Drizzle, MySQL

Last Week in Drizzle

This is the inaugural post in the weekly series “Last Week in Drizzle” where I summarize the efforts of various folks in the Drizzle community over the past week. There is a ton of enthusiasm and excitement around what is going on in Drizzle as evidenced by an explosion in the number of people tracking the mailing list and participating in coding, refactoring, testing, documentation, and general community efforts. As of this writing, 148 people are following the mailing list; this in only the second week since Brian announced Drizzle at OSCON. Pretty awesome. What is also cool is seeing a large number of MySQL engineers, consultants, and support engineers participating in the mailing list discussions and in the refactoring work.

There are now 34 folks chatting over on the Freenode #drizzle channel, and the discussions are enlightening. It’s fantastic to see developers sharing ideas and code in the most community-oriented way: just doing it. Conversations are quick and short, usually ending in something like “OK, off to prototype that.” or “OK, cool, I’ll let you know when I get that working in a branch.” This is fantastic, and is a testament to the way the community around Drizzle is breaking down any barriers around contributing to the project.

Before I summarize what various Drizzlers have been working on this past week, I encourage anyone interested in participating to hop on to the mailing list and the IRC channel and hang out. If you’re like me, you’ll learn a lot just by being around and listening to the conversations!

Last Week’s Progress

The commits were a-flowin’ last week. No fewer than nine developers were committing to the main trunk, including Brian Aker, Eric Day, Ronald Bradford, Monty Taylor, Patrick Galbraith, Mats Kindahl, myself, Stewart Smith, and Toru Maesaka. Here is a bit of info about what we were working on. Most of the work still revolves around refactoring and removing dead or legacy code, but Brian had some interesting commits which re-tooled the libevent stuff in the scheduler and adding multi-interface support.
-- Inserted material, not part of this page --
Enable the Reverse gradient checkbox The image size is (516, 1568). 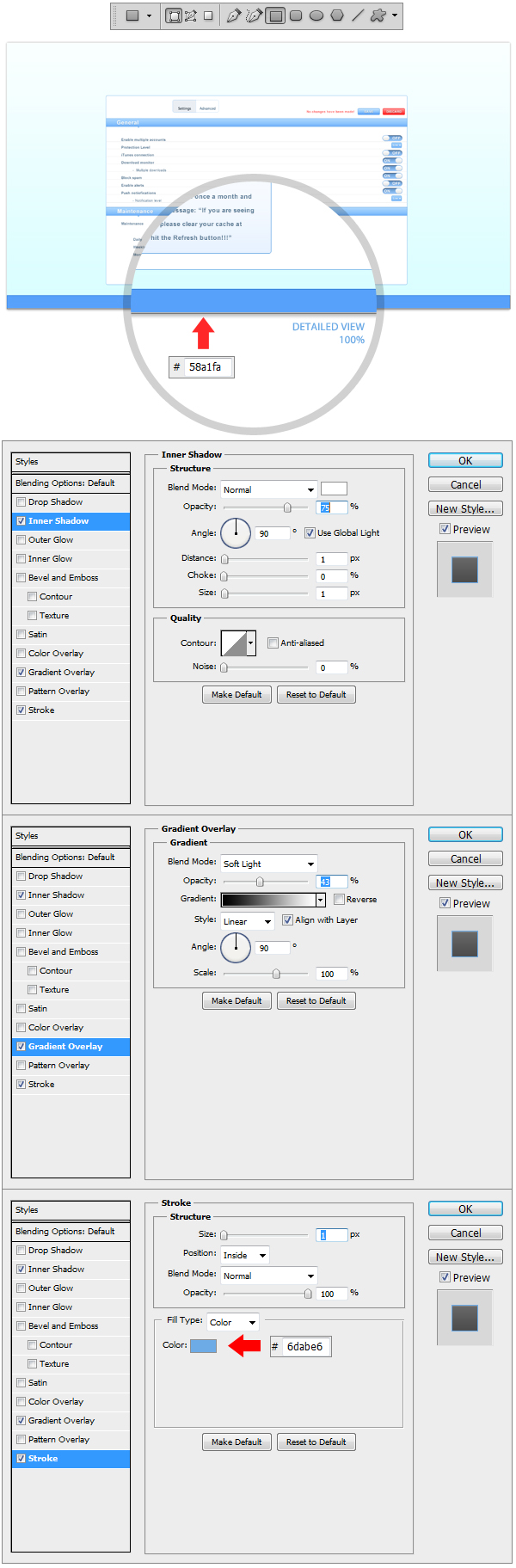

Tackling client refactoring and i18n

Monty Taylor had another week of tackling the refactoring of the client library and the autoconf/make system.

Monty also did a good amount of work laying the groundwork for internationalizing the error messages in both the client and server using the standard gettext library. Here wrote up a good post about it.

poll() and multi-interface support

Brian, in addition to refactoring of the scheduler to use poll() more effectively, worked on removing some more data types, including NCHAR/NVARCHAR (yep, I bet you didn’t even know they existed…). Why remove these data types? Well, it reduces the size of the parser (speeding the parser up) and reduces the complexity of the code base.

Improper or redundant typecasts removed

Mats Kindahl, resident C/C++ standards guru, tackled a refactoring effort while on vacation this past week: removal of redundant or improper typecasts in the server code. See the corresponding Blueprint and code for more information on the work he is doing.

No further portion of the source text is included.